In many ways, Kwadwo Safo has discovered a long African interpretation of God: There is no mystery God stuck in the firmaments of Heaven. There is no God in the sky. And there is no devil under the ground. Heaven and Hell are conditions of the mind – states of existence and states of being. “So Jesus told us to stop looking for the savior in the sky, he said the kingdom of heaven is at hand – is within your grasp.” That, we are the Temples of the living God. That the living God lives in us – he inhabits the realms of the secret innermost chamber of the subconscious chamber of the soul of man. An ancient Egyptian proverb couches this spirituality simply: Gods are immortal men and men are mortal Gods.

This conviction in our mortality, as well as our immortality (the Principle of Duality in African Thought – as in matter and antimatter), and the trust in a higher power greater than any one individual bursts forth from Kwadwo Safo in all his scientific and technological endeavors.
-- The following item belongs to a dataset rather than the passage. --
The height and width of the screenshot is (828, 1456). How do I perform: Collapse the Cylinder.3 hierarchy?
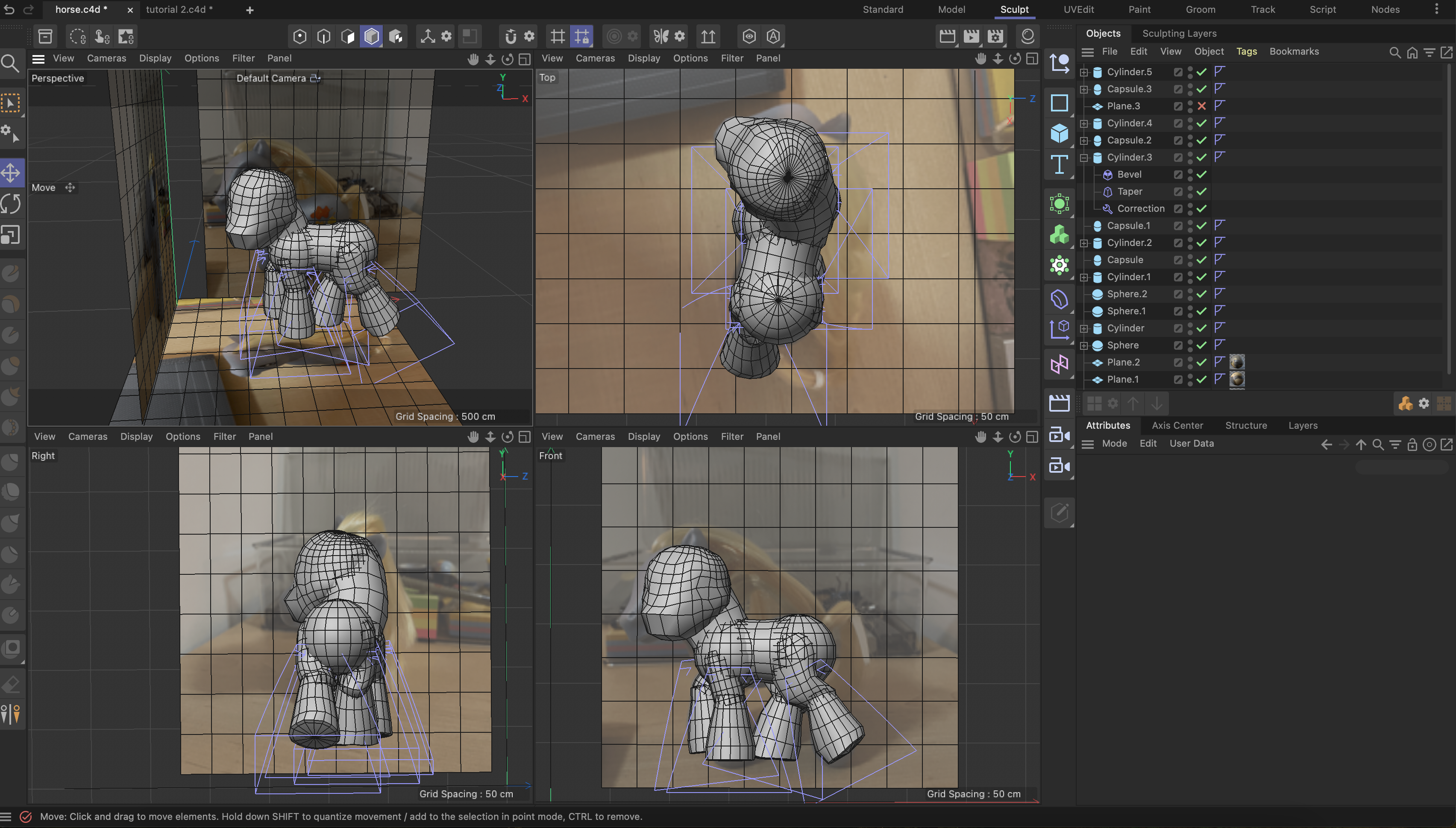[x=1084, y=158]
In his commitment to innovation and excellence, he is convinced that Africa can set off a universe where the world transfigures into order, peace and beauty. All of this can be set in motion by Kwadwo Safo’s belief, first in self-assertion as Africans and as Ghanaians. Second, belief that the salvation of our motherland and our dear continent is truly within our grasp. Third, that the divine power and the divine force for transformation is expressed in our diverse polyrhythmic consciousness of which soul music is a fine example.

For this reason, rather than boring hymns and archaic depressing gospel tunes, do not be surprised to listen to, to sing to and to dance to soul music in Kwadwo Safo’s Kristo Asafo church. Kpanlongo, High-life and the Blues are certainly his other favorites. But it seems that he has difficulty choosing between Michael Jackson and James Brown for his favorite artist.

Kwadwo Safo has a wonderful way of putting his message to his congregation. “God created the human being, otherwise he would not have given him happiness [rhythm]. God added happiness [rhythm] to humanity for a reason. That is simply why Job [another biblical figure] threw feasts for his own children. In fact, he asserts that Job threw a party for his children every Sunday. That if the congregation to him is like the children unto Job, why not throw happiness on a regular basis?

Do not be surprised to feast weekly at Kristo Asafo church.

But the joy with which Kwadwo Safo approaches life is in fact the same joy with which he approaches his scientific and technological endeavors. “He that is of a merry heart hath a continual feast.” [Proverbs 15:15]. He does not shy away from seeing science and technology as extensions of the hand of God from within a joyous soul. He does not see why Ghana, and in fact Africa, cannot be the happiest place on Earth. That happiness, like science, requires cultivation. Nothing can be further from that truth. For this reason too Kwadwo Safo, the innovator, the entrepreneur and the religious leader, is a chimera.